Extension’s Virginia MarketMaker program receives national recognition for innovation in connecting growers with marketers
Virginia Cooperative Extension has been working on food value chain coordination and the promotion of local food systems for several years to address this disconnect to advance the wellbeing of all Virginians.
It doesn’t take much effort to order an item off a restaurant menu or choose a piece of produce from the supermarket.
For many these days, it’s as simple as downloading an app and waiting for the food to magically appear at the door.
However, connecting the farmers - who raised the cattle and inspired that signature steak dish, or the greenhouse managers, who grew the tomatoes and stocked that vegetable stand – to the restaurants and retailers is the greater challenge.
Virginia supports thousands of farms that supply local businesses and sustain the Commonwealth as a national leader in the agricultural industry. With so many farmers producing so many products in so many places, it’s often difficult to funnel food to the table, to the farmers markets, and to the front door.
Virginia Cooperative Extension has been working on food value chain coordination and the promotion of local food systems for several years to address this disconnect to advance the wellbeing of all Virginians. Last year, Virginia Cooperative Extension was recognized for its efforts with the Virginia MarketMaker Program received the 2021 Farm Credit MarketMaker Innovation award for their “Equitable Food Oriented Development powered by MarketMaker” program. The program is a partnership between Extension and the Virginia Department of Agriculture and Consumer Services.
MarketMaker is a national collaboration of land-grant universities, departments of agriculture, and food and agricultural organizations with a common goal of improving market opportunities for agribusinesses and food access for all individuals.
MarketMaker software, a virtual information-sharing infrastructure, was created by the University of Illinois at Urbana-Champaign in 2004 and has since been utilized by organizations across the nation as a helpful tool to connect the agriculture community.
Each year, Farm Credit recognizes one organization with the innovation award for its ingenuity in using the software. This year, Extension was excited to take the top prize.

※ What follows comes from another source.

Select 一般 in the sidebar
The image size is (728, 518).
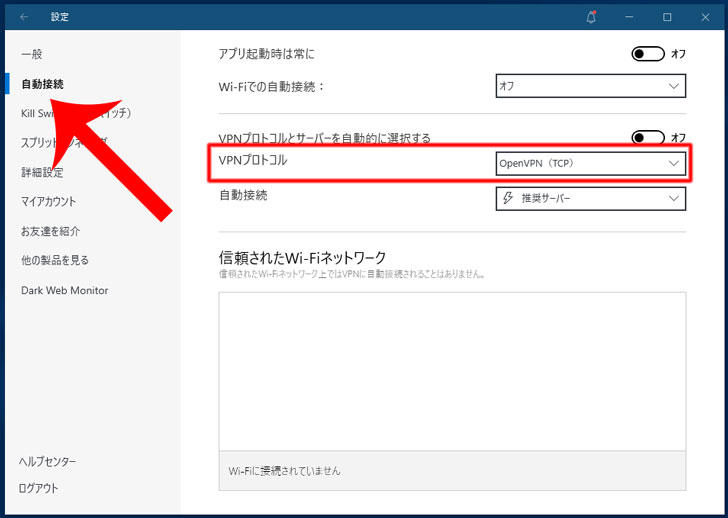32,54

"The Virginia MarketMaker Team is honored to be recognized as this year's Innovation Award winner for the partnerships we’ve built with Virginia Cooperative Extension and Virginia Department of Agriculture and Consumers Services to better meet the needs of our farms and food businesses and improve market access for our farms and food enterprises,” said French Price, value chain coordinator for Extension. “We are excited to continue to grow the Virginia MarketMaker program by adding new partners and working with the national team to develop and improve the existing platform.”
MarketMaker was first introduced to the College of Agriculture of Life Sciences at Virginia Tech in 2015 by former Agricultural and Applied Economics professor Kim Morgan, who formed the inaugural Virginia MarketMaker Team. Over the years, team members worked to build upon the software’s platform by updating the system with current Virginia farmers, producers, processors, distributors, and retailers, while also educating other state organizations of its value.
Price was once a student of Morgan’s and learned firsthand about the software in her classroom. Now, as a statewide food value chain coordinator, she has taken the reigns of the project.
“Through my position with Virginia Cooperative Extension, I have been working to make meaningful connections and build relationships throughout the agriculture industry in Virginia,” Price said. “These partnerships are vital to Virginia MarketMaker’s success and the success of agricultural communities throughout the commonwealth.”
Linking farmers, food businesses, and communities to emerging market opportunities with the Virginia MarketMaker system is just one of many ways Virginia Cooperative Extension coordinates educational programs and encourages innovation for a brighter future for Virginia’s communities and residents to thrive, and for their way of life.